Source
┌────────

Talking of photographs I bought a 1960’s enlarger to go with my black and white film development kit. I am quite excited by chemical photography mainly because in the hands of the incompetent, it effortlessly introduces error into every stage of the process.

This is my phone box shot and developed by me.

The theme of error had fascinated ever since my ‘pretending to understand John Cage days’ as a teenager. My PhD research more or less equated to ‘err0r = liveness’ but this, sort of, turned out to be wrong but its the theme of this years Ars Electronica festival. 

https://ars.electronica.art/news/en/ars-electronica-festival-2018/
 

On another topic all together

Having thought for years that I was such an original in suggesting that patriotism, nationalism and the whole notion of borders protecting individual nation states is stupid, I discover that, ‘internationalism’ is a core tenet of Marxism. I found an article on the new internationale  and a contribution by Jacques Derrida on Wikipedia. https://en.m.wikipedia.org/wiki/Specters_of_Marx

It struck a chord with me and seems quite timely if a little depressing – 

‘For it must be cried out, at a time when some have the audacity to neo-evangelise in the name of the ideal of a liberal democracy that has finally realised itself as the ideal of human history: never have violence, inequality, exclusion, famine, and thus economic oppression affected as many human beings in the history of the earth and of humanity. Instead of singing the advent of the ideal of liberal democracy and of the capitalist market in the euphoria of the end of history, instead of celebrating the ‘end of ideologies’ and the end of the great emancipatory discourses, let us never neglect this obvious macroscopic fact, made up of innumerable singular sites of suffering: no degree of progress allows one to ignore that never before, in absolute figures, have so many men, women and children been subjugated, starved or exterminated on the earth’

Derrida lists 10 plagues of the capital or global system

  1. Employment has undergone a change of kind, i.e. underemployment, and requires ‘another concept’.
  2. Deportation of immigrants. Reinforcement of territories in a world of supposed freedom of movement. As in, Fortress Europe and in the number of new walls and barriers being erected around the world, in effect multiplying the “fallen” Berlin Wall manifold.
  3. Economic war. Both between countries and between international trade blocs: United States – Japan – Europe.
  4. Contradictions of the free market. The undecidable conflicts between protectionism and free trade. The unstoppable flow of illegal drugs, arms, etc..
  5. Foreign debt. In effect the basis for mass starvation and demoralisation for developing countries. Often the loans benefiting only a small elite, for luxury items, e.g., cars, air conditioning etc. but being paid back by poorer workers.
  6. The arms trade. The inability to control to any meaningful extent trade within the biggest ‘black market’
  7. Spread of nuclear weapons. The restriction of nuclear capacity can no longer be maintained by leading states since it is only knowledge and cannot be contained.
  8. Inter-ethnic wars. The phantom of mythic national identities fueling tension in semi-developed countries.
  9. Phantom-states within organised crime. In particular the non-democratic power gained by drug cartels.
  10. International law and its institutions. The hypocrisy of such statutes in the face of unilateral aggression on the part of the economically dominant states. International law is mainly exercised against the weaker nations.

Specters of Marx: The State of the Debt, the Work of Mourning and the New International (French: Spectres de Marx: l’état de la dette, le travail du deuil et la nouvelle Internationale) is a 1993 book by French philosopher Jacques Derrida. It was first presented as a series of lectures during “Whither Marxism?”, a conference on the future of Marxism held at the University of California, Riverside in 1993.

└────────

Available records
┌────────

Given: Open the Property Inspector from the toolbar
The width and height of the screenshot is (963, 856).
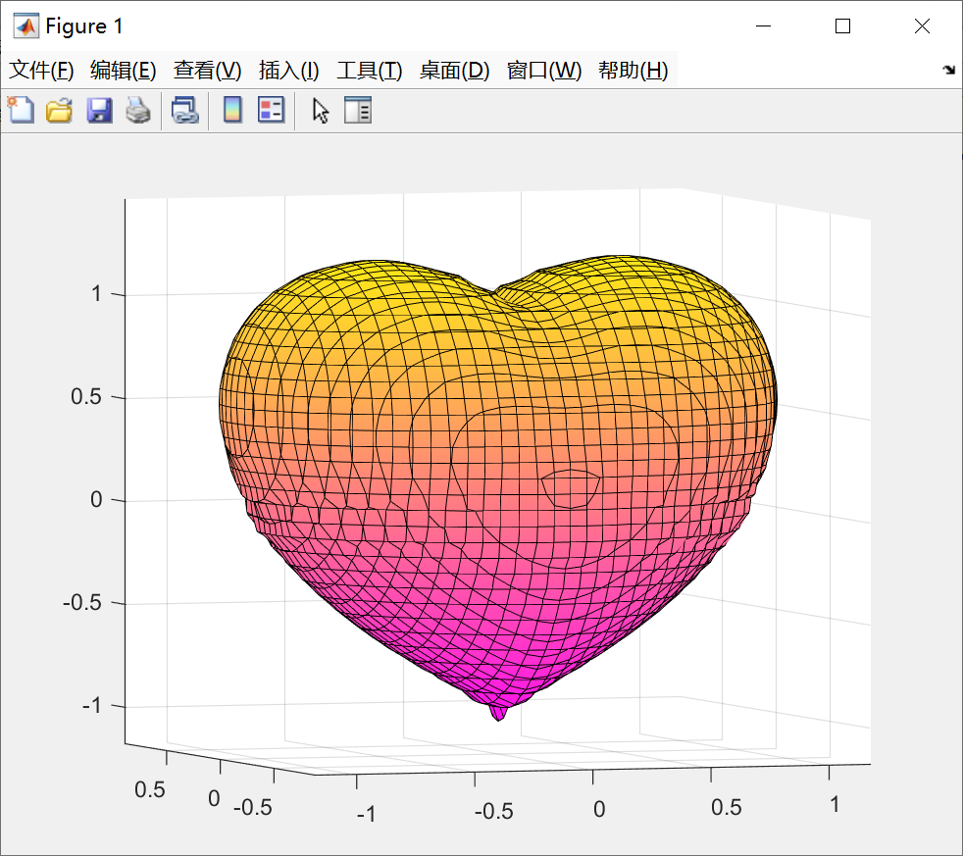Looking at the screenshot, I should pyautogui.click(x=358, y=110).
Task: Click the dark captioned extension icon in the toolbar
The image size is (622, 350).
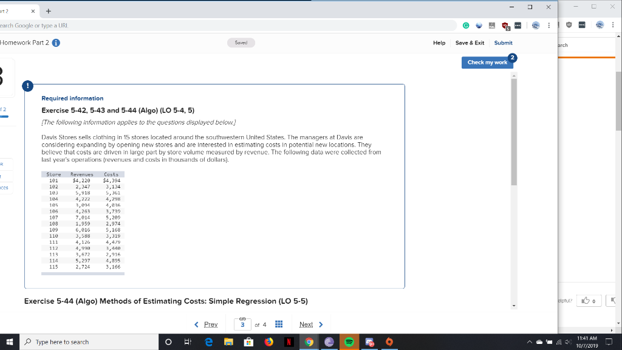Action: (518, 25)
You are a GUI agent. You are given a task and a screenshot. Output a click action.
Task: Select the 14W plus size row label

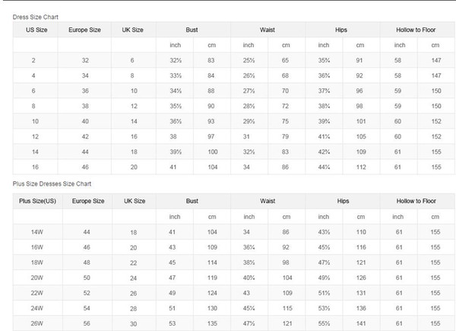point(37,232)
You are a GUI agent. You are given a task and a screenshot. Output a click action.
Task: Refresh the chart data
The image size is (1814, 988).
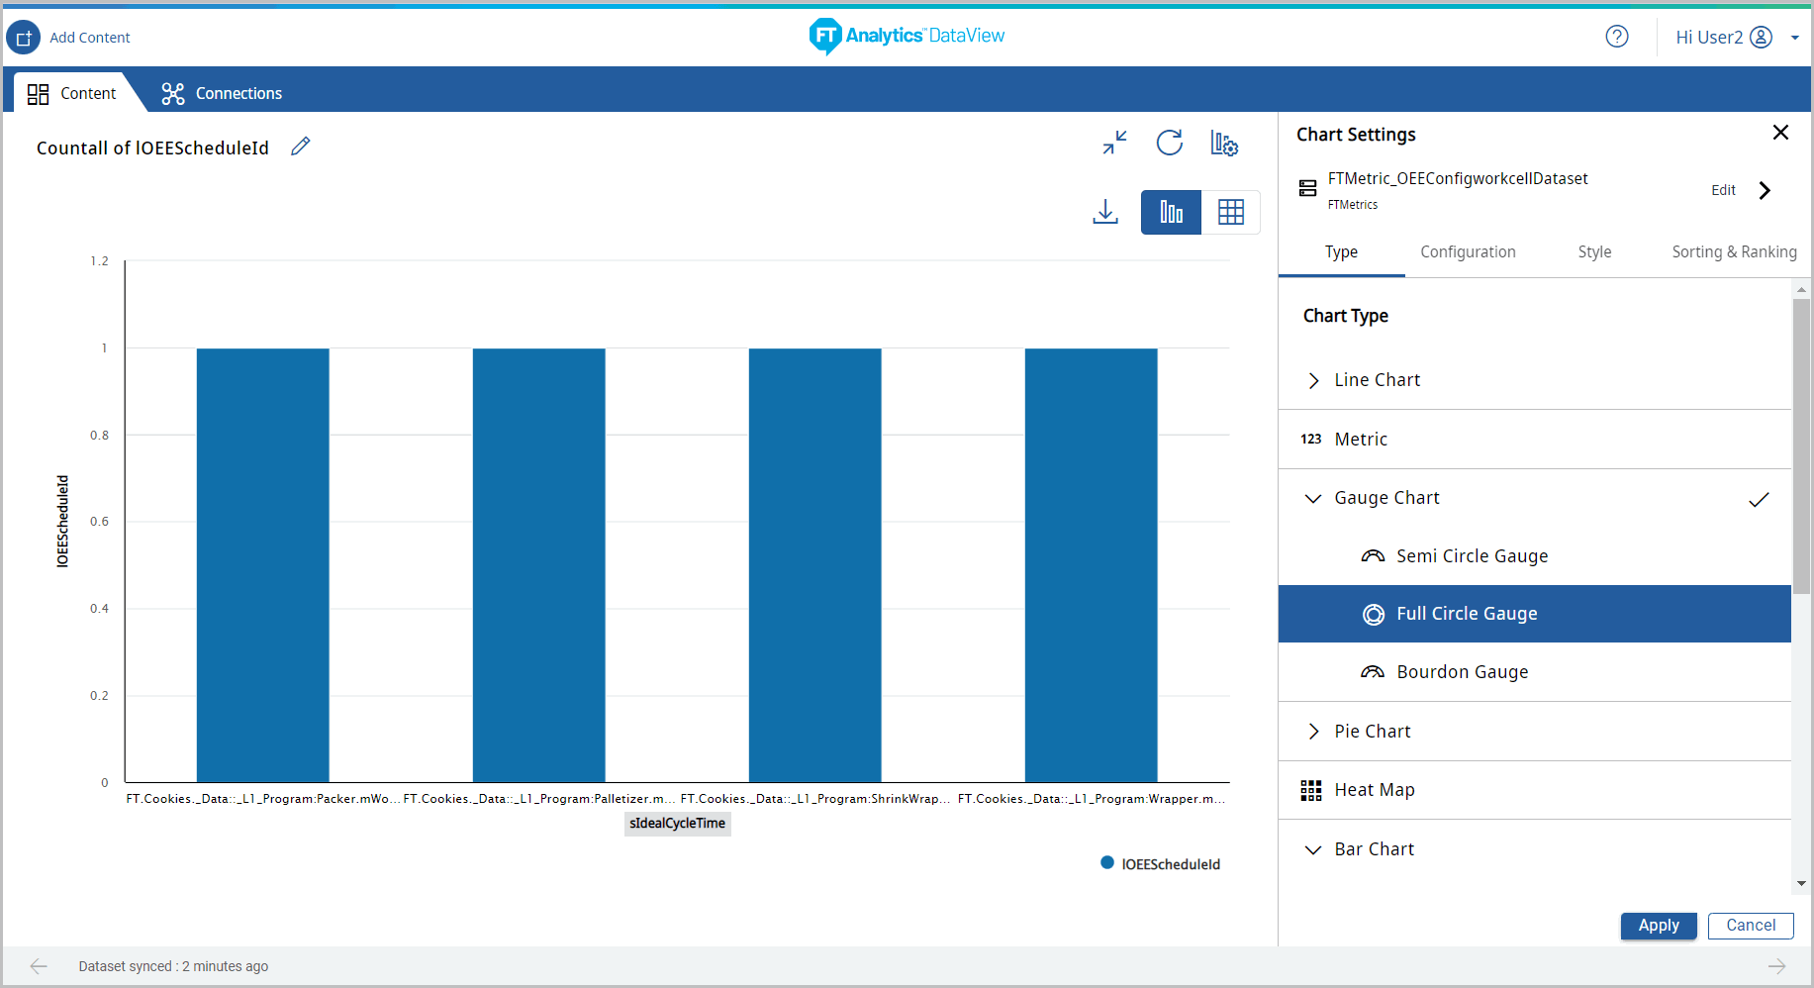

└────────

Problem A
In the Derrida quotation in the post about error and Marxism, which harms does it say have never before affected so many human beings?
Problem B
Could you put every line of the records into a JSON list of strings, one string per line, skipping blank lines and leaving the pictures out?

Written response A
- Violence
- Inequality
- Exclusion
- Famine
- Economic oppression

Written response B
[
  "Given: Open the Property Inspector from the toolbar",
  "The width and height of the screenshot is (963, 856).",
  "Looking at the screenshot, I should pyautogui.click(x=358, y=110).",
  "Task: Click the dark captioned extension icon in the toolbar",
  "The image size is (622, 350).",
  "Action: (518, 25)",
  "You are a GUI agent. You are given a task and a screenshot. Output a click action.",
  "Task: Select the 14W plus size row label",
  "point(37,232)",
  "You are a GUI agent. You are given a task and a screenshot. Output a click action.",
  "Task: Refresh the chart data",
  "The image size is (1814, 988)."
]